For a planar graph G,
1. find the “polygon” of G (which has all of its edges adjacent to exterior region of planar graph), mark them g1.
2. For the remaining vertices, run step 1 and mark vertices of polygon with gi (where i is the iteration number), until there are no vertices left to make a polygon/triangle, that means, all remaining vertices are on a “line” (vertices which can’t form a “polygon”).
3. if remaining vertices are on a “line”, mark vertices of polygon with ge (where e is the iteration number).
4. end of step 1 to 3.
5. for each i= 1 to e, for each gi
6. if any vertex is marked “k”, move to next vertices.
7. if gi is adjacent to gi+1 ,then the other adjacent of gi is also adjacent to gi+1 and both these gi+1 marked are adjacent to each other(forming a square).
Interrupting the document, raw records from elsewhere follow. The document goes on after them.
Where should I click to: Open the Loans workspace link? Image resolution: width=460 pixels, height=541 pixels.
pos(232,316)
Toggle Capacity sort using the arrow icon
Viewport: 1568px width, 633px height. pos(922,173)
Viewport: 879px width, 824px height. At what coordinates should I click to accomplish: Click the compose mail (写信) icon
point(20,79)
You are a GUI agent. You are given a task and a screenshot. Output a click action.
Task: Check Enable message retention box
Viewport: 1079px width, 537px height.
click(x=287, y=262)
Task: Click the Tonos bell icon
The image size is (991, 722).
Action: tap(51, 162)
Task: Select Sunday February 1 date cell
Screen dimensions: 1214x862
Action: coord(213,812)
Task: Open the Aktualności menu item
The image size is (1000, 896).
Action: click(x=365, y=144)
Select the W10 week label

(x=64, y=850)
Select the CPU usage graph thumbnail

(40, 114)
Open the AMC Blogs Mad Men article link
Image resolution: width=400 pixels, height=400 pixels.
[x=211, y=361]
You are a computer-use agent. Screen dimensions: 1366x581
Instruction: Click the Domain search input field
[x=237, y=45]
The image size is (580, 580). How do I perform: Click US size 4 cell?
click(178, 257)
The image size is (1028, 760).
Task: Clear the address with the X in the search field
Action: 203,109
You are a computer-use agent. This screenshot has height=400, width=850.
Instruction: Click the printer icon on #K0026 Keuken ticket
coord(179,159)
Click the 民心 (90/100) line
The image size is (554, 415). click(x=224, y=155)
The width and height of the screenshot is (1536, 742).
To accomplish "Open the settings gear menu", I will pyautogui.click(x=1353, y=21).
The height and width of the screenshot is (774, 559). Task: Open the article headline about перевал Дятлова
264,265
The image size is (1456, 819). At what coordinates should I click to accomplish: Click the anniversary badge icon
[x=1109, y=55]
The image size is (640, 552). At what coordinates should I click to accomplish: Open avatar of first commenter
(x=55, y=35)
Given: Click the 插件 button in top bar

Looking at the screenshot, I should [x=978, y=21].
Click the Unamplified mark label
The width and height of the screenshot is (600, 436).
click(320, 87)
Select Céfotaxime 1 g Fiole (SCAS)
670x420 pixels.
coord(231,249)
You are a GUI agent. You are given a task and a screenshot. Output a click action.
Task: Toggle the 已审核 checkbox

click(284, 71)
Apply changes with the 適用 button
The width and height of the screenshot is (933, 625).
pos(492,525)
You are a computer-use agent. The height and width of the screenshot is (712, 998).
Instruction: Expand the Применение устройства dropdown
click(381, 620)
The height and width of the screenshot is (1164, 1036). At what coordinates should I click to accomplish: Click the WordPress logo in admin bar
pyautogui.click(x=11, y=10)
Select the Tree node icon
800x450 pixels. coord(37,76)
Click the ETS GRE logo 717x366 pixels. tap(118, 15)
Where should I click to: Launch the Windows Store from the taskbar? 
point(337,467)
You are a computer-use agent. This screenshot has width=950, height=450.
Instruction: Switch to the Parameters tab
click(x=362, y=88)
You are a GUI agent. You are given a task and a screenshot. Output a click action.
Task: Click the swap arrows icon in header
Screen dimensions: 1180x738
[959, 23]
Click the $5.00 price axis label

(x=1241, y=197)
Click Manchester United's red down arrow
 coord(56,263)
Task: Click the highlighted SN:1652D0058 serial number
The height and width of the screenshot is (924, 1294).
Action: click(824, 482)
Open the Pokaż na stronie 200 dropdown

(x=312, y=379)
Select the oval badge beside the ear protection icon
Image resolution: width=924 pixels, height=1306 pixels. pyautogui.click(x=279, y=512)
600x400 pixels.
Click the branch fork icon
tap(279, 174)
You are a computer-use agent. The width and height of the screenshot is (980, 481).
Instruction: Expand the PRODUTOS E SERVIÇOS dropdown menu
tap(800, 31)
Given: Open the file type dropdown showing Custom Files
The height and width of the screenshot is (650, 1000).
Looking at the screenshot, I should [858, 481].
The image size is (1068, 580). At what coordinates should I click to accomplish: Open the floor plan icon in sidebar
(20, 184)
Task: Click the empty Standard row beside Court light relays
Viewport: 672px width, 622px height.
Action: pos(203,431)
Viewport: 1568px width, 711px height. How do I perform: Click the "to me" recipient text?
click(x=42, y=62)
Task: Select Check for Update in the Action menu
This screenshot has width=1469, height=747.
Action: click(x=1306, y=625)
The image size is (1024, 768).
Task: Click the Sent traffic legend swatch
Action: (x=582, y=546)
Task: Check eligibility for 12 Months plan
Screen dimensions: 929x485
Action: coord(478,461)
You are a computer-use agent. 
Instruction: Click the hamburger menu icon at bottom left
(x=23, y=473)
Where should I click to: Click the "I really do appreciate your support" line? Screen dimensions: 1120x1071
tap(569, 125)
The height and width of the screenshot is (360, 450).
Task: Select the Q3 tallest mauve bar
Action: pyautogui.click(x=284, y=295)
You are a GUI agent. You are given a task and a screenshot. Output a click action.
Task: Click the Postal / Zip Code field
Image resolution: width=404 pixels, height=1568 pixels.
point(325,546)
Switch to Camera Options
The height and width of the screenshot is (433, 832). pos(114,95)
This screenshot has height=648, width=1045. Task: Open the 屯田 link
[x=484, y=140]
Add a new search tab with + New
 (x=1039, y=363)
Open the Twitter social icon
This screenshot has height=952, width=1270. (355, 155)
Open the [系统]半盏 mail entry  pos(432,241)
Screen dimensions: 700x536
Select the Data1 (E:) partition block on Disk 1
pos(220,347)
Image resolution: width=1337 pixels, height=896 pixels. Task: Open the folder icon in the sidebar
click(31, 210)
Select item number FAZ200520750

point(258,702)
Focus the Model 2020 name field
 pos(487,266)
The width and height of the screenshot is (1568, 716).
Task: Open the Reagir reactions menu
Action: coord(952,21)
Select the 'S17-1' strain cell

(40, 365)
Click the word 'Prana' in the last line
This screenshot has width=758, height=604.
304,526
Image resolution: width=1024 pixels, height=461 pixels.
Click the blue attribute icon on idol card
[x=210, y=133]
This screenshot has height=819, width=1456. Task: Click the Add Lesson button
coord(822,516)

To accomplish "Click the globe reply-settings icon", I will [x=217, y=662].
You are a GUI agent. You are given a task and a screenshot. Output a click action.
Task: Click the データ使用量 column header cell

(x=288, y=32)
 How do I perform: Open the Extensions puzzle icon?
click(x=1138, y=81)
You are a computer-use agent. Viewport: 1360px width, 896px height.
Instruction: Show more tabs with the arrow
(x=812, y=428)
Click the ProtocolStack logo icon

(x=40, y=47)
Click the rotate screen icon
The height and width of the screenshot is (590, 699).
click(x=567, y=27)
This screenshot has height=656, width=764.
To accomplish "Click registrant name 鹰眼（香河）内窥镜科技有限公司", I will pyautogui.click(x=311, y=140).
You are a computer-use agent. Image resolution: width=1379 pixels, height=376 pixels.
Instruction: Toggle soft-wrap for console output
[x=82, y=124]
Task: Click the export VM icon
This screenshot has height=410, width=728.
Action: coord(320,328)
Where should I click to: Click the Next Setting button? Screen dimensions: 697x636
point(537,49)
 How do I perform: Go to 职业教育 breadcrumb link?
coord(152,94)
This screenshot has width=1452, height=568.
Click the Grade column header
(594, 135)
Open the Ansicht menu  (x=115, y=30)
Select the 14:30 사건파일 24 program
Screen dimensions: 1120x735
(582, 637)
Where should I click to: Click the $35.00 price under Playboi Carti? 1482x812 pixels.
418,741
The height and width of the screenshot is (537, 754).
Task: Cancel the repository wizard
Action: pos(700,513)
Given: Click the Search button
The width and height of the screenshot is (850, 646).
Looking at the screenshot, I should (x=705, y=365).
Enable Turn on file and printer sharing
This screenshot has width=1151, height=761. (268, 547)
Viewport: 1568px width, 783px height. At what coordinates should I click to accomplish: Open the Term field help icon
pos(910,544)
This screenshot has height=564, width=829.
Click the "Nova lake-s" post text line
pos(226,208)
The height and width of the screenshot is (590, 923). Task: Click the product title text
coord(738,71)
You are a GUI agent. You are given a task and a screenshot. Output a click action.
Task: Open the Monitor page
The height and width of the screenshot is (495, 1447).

Mark these 4 vertices “k”.
8. else if, such adjacency missed in any “level”, return false.
Every gi marked vertices on a polygon (polygon, which is equivalent to a circle, topologically) creates a “level” altogether. Informally, it can be said, these “levels” look like “orbit” of an atom.
The second part of the algorithm checks whether each “orbit”/ “polygon”/ “level” has consecutive vertices connecting next level which is a necessary condition to be Hamiltonian cycle.
Any idea why this would not work?
* A separate algorithm and proof for step 1 to 3 can be provided,check the remaining.